Multi-Agent Video Recommenders: Evolution, Patterns, and Open Challenges
AI 摘要
综述了多智能体视频推荐系统的演进、模式、挑战和未来方向,重点关注LLM驱动的架构。
主要贡献
- 总结了多智能体视频推荐系统的发展历程
- 提出了多智能体协作模式的分类
- 探讨了该领域的开放性挑战和未来研究方向
方法论
通过文献综述,分析了多智能体推荐系统、基础模型和对话式AI的相关研究,并提出了新的分类体系。
原文摘要
Video recommender systems are among the most popular and impactful applications of AI, shaping content consumption and influencing culture for billions of users. Traditional single-model recommenders, which optimize static engagement metrics, are increasingly limited in addressing the dynamic requirements of modern platforms. In response, multi-agent architectures are redefining how video recommender systems serve, learn, and adapt to both users and datasets. These agent-based systems coordinate specialized agents responsible for video understanding, reasoning, memory, and feedback, to provide precise, explainable recommendations. In this survey, we trace the evolution of multi-agent video recommendation systems (MAVRS). We combine ideas from multi-agent recommender systems, foundation models, and conversational AI, culminating in the emerging field of large language model (LLM)-powered MAVRS. We present a taxonomy of collaborative patterns and analyze coordination mechanisms across diverse video domains, ranging from short-form clips to educational platforms.

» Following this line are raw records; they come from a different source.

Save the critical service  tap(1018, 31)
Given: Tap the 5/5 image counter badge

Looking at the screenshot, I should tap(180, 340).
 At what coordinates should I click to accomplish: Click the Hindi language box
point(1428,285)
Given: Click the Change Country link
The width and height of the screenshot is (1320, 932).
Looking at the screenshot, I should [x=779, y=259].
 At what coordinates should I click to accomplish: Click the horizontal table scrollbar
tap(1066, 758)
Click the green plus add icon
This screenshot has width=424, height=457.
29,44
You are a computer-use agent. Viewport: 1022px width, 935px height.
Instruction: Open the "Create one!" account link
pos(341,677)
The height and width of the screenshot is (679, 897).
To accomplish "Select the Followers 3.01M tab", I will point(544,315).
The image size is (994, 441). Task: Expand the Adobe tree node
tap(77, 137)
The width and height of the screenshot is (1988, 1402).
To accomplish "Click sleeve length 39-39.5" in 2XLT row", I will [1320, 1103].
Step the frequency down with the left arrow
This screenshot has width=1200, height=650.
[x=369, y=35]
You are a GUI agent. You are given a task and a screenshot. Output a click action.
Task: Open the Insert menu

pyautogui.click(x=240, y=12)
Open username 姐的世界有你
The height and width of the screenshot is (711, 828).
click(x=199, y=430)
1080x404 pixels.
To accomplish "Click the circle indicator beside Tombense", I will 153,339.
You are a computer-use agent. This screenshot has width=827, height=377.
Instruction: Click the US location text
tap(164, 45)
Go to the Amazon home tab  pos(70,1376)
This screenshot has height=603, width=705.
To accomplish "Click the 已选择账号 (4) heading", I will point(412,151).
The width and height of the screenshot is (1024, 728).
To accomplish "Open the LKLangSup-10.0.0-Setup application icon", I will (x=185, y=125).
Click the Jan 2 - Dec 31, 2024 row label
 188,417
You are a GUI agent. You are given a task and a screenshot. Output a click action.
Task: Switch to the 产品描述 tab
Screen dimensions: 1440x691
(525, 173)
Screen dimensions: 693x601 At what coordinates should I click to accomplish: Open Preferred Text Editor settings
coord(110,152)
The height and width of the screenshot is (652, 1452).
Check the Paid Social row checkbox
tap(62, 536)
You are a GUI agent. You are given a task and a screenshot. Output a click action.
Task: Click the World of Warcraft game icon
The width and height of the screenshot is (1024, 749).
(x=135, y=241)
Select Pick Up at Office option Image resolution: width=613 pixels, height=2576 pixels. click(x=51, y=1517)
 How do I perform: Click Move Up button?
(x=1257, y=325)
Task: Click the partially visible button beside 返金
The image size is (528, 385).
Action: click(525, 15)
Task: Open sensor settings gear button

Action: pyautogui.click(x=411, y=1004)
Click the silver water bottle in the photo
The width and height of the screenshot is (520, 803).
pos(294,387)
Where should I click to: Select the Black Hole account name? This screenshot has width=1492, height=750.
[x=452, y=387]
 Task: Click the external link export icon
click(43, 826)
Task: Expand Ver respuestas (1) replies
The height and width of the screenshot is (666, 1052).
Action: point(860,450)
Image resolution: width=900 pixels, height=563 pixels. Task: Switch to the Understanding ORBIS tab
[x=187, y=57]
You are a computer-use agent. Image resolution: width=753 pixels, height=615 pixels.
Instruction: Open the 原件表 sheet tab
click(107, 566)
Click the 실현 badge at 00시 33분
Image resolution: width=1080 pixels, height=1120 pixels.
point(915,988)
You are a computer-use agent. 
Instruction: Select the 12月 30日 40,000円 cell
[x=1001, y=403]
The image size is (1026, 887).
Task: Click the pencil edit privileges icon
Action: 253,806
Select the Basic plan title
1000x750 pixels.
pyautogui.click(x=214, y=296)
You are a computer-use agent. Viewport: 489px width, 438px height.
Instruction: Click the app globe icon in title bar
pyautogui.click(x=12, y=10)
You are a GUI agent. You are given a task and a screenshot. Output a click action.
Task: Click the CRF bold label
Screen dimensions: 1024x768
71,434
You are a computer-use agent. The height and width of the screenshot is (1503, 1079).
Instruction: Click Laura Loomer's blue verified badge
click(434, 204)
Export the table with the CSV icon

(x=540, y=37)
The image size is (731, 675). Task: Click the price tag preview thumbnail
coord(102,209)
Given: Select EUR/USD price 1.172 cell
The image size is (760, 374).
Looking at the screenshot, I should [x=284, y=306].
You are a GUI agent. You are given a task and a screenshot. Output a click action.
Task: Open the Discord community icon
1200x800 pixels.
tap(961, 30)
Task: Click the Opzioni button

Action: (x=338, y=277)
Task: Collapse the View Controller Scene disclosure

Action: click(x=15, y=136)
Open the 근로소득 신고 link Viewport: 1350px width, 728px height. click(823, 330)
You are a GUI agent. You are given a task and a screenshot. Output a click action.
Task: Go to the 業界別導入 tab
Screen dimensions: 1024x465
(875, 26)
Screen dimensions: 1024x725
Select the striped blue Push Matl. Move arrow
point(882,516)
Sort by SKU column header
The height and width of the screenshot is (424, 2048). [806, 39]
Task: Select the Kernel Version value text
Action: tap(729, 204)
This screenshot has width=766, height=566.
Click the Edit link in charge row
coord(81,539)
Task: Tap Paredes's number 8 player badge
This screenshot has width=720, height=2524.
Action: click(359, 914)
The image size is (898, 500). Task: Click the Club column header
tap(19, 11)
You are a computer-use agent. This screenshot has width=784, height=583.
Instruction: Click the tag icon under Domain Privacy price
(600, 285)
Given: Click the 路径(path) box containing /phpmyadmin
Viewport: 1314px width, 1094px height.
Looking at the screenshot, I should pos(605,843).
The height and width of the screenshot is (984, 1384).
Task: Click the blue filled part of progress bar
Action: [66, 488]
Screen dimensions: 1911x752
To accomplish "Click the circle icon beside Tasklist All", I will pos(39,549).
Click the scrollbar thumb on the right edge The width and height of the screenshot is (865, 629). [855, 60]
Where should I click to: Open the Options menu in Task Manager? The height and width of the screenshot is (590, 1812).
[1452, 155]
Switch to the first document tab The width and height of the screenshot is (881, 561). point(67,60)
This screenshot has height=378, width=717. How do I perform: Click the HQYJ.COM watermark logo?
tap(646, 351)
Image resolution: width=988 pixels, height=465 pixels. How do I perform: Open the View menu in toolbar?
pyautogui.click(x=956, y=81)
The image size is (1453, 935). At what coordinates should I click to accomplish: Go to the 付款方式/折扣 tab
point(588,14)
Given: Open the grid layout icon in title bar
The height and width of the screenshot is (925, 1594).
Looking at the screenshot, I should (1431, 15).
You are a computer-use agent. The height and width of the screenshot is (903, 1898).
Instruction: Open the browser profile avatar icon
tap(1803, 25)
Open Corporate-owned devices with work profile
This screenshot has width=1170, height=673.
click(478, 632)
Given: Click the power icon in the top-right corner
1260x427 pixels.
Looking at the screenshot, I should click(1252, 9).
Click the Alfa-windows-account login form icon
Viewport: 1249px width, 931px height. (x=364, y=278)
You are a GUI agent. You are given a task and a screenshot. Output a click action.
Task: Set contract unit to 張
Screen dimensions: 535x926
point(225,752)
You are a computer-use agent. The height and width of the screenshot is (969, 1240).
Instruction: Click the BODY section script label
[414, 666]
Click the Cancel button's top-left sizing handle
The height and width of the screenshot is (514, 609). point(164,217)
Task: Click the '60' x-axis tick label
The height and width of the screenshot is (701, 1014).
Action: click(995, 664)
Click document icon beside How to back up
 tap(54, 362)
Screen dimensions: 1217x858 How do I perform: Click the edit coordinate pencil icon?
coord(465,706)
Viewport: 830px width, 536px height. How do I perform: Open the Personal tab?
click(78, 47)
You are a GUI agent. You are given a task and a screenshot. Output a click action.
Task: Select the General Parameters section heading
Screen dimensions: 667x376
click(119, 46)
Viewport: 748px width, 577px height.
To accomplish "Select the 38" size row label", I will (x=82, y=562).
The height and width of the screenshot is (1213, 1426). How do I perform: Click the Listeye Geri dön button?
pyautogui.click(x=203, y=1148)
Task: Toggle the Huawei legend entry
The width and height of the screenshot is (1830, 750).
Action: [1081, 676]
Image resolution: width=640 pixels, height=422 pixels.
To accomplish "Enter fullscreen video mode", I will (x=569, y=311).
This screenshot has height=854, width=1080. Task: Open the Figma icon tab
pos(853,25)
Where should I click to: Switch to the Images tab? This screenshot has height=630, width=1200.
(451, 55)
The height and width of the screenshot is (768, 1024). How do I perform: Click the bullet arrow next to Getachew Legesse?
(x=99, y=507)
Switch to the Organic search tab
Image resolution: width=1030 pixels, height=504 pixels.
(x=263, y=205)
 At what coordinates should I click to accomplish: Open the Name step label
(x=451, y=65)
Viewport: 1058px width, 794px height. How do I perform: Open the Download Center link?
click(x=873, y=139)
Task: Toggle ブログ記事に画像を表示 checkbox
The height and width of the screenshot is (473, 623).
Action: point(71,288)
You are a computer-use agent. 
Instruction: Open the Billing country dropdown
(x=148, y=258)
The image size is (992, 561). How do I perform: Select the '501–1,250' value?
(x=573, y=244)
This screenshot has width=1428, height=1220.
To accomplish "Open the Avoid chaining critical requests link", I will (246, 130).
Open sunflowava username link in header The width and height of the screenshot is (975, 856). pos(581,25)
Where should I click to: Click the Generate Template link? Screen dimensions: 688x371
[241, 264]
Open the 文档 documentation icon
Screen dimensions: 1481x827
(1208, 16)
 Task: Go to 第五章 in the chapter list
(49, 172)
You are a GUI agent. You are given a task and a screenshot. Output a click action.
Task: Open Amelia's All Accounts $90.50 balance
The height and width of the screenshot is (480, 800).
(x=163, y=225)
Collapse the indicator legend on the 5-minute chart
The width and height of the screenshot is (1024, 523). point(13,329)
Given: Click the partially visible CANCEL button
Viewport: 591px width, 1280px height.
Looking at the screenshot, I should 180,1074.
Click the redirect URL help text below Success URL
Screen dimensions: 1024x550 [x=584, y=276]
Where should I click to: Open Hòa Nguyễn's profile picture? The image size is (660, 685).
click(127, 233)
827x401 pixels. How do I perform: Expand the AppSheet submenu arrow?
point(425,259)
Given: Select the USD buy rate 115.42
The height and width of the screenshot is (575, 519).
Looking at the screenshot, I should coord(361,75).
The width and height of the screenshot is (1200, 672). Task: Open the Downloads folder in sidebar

We discuss representative frameworks, including early multi-agent reinforcement learning (MARL) systems such as MMRF and recent LLM-driven architectures like MACRec and Agent4Rec, to illustrate these patterns. We also outline open challenges in scalability, multimodal understanding, incentive alignment, and identify research directions such as hybrid reinforcement learning-LLM systems, lifelong personalization and self-improving recommender systems.